• Description of the task
For each line of the material below, give that line again word for word.

• The data
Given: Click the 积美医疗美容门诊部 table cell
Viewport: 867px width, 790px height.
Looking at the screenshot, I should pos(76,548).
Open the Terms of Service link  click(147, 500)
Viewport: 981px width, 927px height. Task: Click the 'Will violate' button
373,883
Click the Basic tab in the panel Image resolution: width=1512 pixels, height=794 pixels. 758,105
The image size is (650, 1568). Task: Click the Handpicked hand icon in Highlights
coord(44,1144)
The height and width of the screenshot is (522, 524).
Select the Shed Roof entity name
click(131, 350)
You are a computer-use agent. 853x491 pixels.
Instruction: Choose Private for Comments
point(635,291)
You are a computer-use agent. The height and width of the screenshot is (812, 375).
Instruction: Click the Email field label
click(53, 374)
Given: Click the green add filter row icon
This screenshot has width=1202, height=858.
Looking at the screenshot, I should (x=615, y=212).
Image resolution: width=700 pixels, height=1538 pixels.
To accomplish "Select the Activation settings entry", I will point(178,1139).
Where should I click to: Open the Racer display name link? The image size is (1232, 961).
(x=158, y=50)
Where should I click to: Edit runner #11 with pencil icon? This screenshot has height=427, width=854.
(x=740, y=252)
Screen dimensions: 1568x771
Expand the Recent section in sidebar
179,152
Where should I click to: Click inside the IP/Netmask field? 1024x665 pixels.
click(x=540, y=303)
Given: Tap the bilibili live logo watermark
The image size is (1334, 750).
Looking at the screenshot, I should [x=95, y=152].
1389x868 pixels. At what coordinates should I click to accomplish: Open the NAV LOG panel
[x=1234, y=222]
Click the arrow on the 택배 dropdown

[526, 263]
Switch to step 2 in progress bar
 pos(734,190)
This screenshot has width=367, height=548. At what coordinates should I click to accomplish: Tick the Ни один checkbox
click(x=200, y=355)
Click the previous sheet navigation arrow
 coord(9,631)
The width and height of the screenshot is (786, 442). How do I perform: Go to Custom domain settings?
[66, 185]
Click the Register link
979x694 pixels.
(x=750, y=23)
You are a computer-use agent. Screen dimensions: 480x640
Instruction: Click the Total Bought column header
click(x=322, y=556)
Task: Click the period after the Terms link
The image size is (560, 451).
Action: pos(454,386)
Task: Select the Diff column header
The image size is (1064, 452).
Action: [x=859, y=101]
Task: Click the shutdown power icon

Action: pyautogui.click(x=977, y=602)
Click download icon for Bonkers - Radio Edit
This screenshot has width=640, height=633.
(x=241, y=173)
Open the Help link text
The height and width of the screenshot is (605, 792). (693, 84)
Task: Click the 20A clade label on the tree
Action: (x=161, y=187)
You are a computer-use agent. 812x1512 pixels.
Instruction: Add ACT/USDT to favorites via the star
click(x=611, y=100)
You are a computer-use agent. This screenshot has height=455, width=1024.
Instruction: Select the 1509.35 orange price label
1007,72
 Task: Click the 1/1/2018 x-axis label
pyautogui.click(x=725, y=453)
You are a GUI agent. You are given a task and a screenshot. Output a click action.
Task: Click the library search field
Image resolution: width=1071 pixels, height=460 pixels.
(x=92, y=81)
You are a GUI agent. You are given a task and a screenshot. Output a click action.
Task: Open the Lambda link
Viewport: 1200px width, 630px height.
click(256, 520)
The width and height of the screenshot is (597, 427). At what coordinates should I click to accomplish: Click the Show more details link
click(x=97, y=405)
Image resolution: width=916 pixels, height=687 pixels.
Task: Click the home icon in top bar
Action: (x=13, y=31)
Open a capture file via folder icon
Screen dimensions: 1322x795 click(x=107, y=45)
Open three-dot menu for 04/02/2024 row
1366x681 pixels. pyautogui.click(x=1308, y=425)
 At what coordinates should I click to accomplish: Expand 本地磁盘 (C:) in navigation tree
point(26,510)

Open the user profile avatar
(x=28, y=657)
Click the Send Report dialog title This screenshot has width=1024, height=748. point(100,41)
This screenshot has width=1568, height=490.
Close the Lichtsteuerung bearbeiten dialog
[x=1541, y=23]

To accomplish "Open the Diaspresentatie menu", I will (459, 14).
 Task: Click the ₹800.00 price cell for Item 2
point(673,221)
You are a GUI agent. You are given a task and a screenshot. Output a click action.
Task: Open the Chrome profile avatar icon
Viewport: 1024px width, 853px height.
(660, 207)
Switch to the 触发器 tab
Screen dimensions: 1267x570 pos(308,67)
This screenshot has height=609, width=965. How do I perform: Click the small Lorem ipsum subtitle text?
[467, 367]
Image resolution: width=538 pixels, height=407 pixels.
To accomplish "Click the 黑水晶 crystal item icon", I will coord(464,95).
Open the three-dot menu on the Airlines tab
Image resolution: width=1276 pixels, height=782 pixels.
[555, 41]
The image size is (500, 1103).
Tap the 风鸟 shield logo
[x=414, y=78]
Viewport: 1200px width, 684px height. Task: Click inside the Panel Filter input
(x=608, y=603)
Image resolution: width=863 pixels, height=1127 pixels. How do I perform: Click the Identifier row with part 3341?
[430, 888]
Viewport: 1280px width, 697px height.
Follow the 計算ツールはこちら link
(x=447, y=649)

• Written response
Given: Click the 积美医疗美容门诊部 table cell
Viewport: 867px width, 790px height.
Looking at the screenshot, I should pos(76,548).
Open the Terms of Service link  click(147, 500)
Viewport: 981px width, 927px height. Task: Click the 'Will violate' button
373,883
Click the Basic tab in the panel Image resolution: width=1512 pixels, height=794 pixels. 758,105
The image size is (650, 1568). Task: Click the Handpicked hand icon in Highlights
coord(44,1144)
The height and width of the screenshot is (522, 524).
Select the Shed Roof entity name
click(131, 350)
You are a computer-use agent. 853x491 pixels.
Instruction: Choose Private for Comments
point(635,291)
You are a computer-use agent. The height and width of the screenshot is (812, 375).
Instruction: Click the Email field label
click(53, 374)
Given: Click the green add filter row icon
This screenshot has width=1202, height=858.
Looking at the screenshot, I should (x=615, y=212).
Image resolution: width=700 pixels, height=1538 pixels.
To accomplish "Select the Activation settings entry", I will point(178,1139).
Where should I click to: Open the Racer display name link? The image size is (1232, 961).
(x=158, y=50)
Where should I click to: Edit runner #11 with pencil icon? This screenshot has height=427, width=854.
(x=740, y=252)
Screen dimensions: 1568x771
Expand the Recent section in sidebar
179,152
Where should I click to: Click inside the IP/Netmask field? 1024x665 pixels.
click(x=540, y=303)
Given: Tap the bilibili live logo watermark
The image size is (1334, 750).
Looking at the screenshot, I should [x=95, y=152].
1389x868 pixels. At what coordinates should I click to accomplish: Open the NAV LOG panel
[x=1234, y=222]
Click the arrow on the 택배 dropdown

[526, 263]
Switch to step 2 in progress bar
 pos(734,190)
This screenshot has width=367, height=548. At what coordinates should I click to accomplish: Tick the Ни один checkbox
click(x=200, y=355)
Click the previous sheet navigation arrow
 coord(9,631)
The width and height of the screenshot is (786, 442). How do I perform: Go to Custom domain settings?
[66, 185]
Click the Register link
979x694 pixels.
(x=750, y=23)
You are a computer-use agent. Screen dimensions: 480x640
Instruction: Click the Total Bought column header
click(x=322, y=556)
Task: Click the period after the Terms link
The image size is (560, 451).
Action: pos(454,386)
Task: Select the Diff column header
The image size is (1064, 452).
Action: [x=859, y=101]
Task: Click the shutdown power icon

Action: pyautogui.click(x=977, y=602)
Click download icon for Bonkers - Radio Edit
This screenshot has width=640, height=633.
(x=241, y=173)
Open the Help link text
The height and width of the screenshot is (605, 792). (693, 84)
Task: Click the 20A clade label on the tree
Action: (x=161, y=187)
You are a computer-use agent. 812x1512 pixels.
Instruction: Add ACT/USDT to favorites via the star
click(x=611, y=100)
You are a computer-use agent. This screenshot has height=455, width=1024.
Instruction: Select the 1509.35 orange price label
1007,72
 Task: Click the 1/1/2018 x-axis label
pyautogui.click(x=725, y=453)
You are a GUI agent. You are given a task and a screenshot. Output a click action.
Task: Click the library search field
Image resolution: width=1071 pixels, height=460 pixels.
(x=92, y=81)
You are a GUI agent. You are given a task and a screenshot. Output a click action.
Task: Open the Lambda link
Viewport: 1200px width, 630px height.
click(256, 520)
The width and height of the screenshot is (597, 427). At what coordinates should I click to accomplish: Click the Show more details link
click(x=97, y=405)
Image resolution: width=916 pixels, height=687 pixels.
Task: Click the home icon in top bar
Action: (x=13, y=31)
Open a capture file via folder icon
Screen dimensions: 1322x795 click(x=107, y=45)
Open three-dot menu for 04/02/2024 row
1366x681 pixels. pyautogui.click(x=1308, y=425)
 At what coordinates should I click to accomplish: Expand 本地磁盘 (C:) in navigation tree
point(26,510)

Open the user profile avatar
(x=28, y=657)
Click the Send Report dialog title This screenshot has width=1024, height=748. point(100,41)
This screenshot has width=1568, height=490.
Close the Lichtsteuerung bearbeiten dialog
[x=1541, y=23]

To accomplish "Open the Diaspresentatie menu", I will (459, 14).
 Task: Click the ₹800.00 price cell for Item 2
point(673,221)
You are a GUI agent. You are given a task and a screenshot. Output a click action.
Task: Open the Chrome profile avatar icon
Viewport: 1024px width, 853px height.
(660, 207)
Switch to the 触发器 tab
Screen dimensions: 1267x570 pos(308,67)
This screenshot has height=609, width=965. How do I perform: Click the small Lorem ipsum subtitle text?
[467, 367]
Image resolution: width=538 pixels, height=407 pixels.
To accomplish "Click the 黑水晶 crystal item icon", I will coord(464,95).
Open the three-dot menu on the Airlines tab
Image resolution: width=1276 pixels, height=782 pixels.
[555, 41]
The image size is (500, 1103).
Tap the 风鸟 shield logo
[x=414, y=78]
Viewport: 1200px width, 684px height. Task: Click inside the Panel Filter input
(x=608, y=603)
Image resolution: width=863 pixels, height=1127 pixels. How do I perform: Click the Identifier row with part 3341?
[430, 888]
Viewport: 1280px width, 697px height.
Follow the 計算ツールはこちら link
(x=447, y=649)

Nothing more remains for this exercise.